WORK TO DO:
Transcribe the material verbatim, starting with the line that contains "Given: Click Choose File to pick a logo" and continuing through the line that contains "Looking at the".

EXERCISE INPUT:
## start

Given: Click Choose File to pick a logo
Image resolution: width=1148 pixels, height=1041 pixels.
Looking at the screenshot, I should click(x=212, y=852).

## end
## start

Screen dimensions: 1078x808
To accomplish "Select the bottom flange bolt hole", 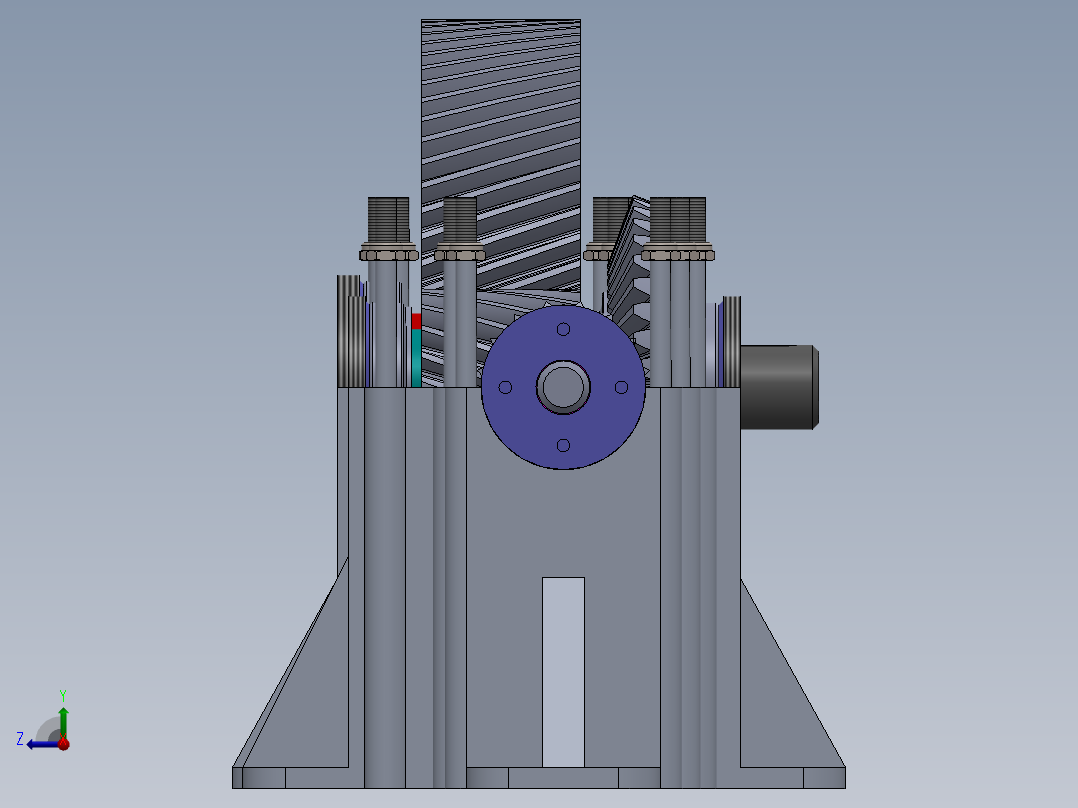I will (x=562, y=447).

## end
## start

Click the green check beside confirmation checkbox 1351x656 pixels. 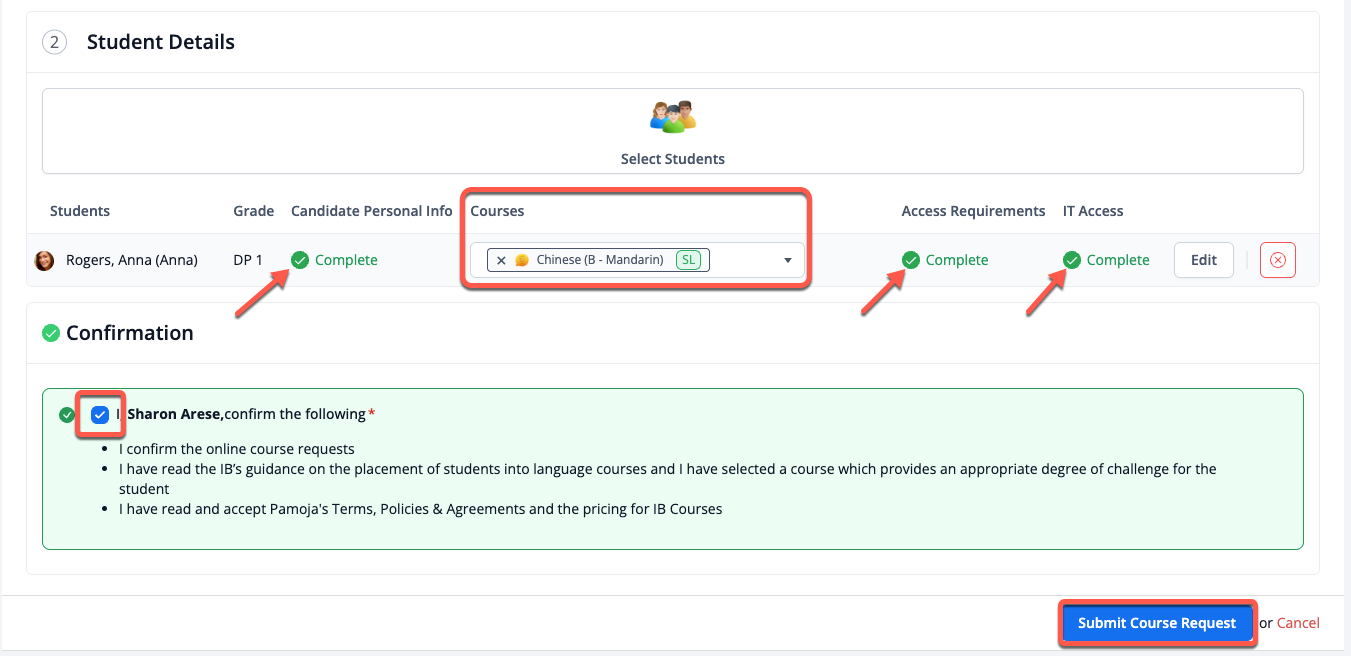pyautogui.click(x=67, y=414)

## end

TASK RESPONSE:
Given: Click Choose File to pick a logo
Image resolution: width=1148 pixels, height=1041 pixels.
Looking at the screenshot, I should click(x=212, y=852).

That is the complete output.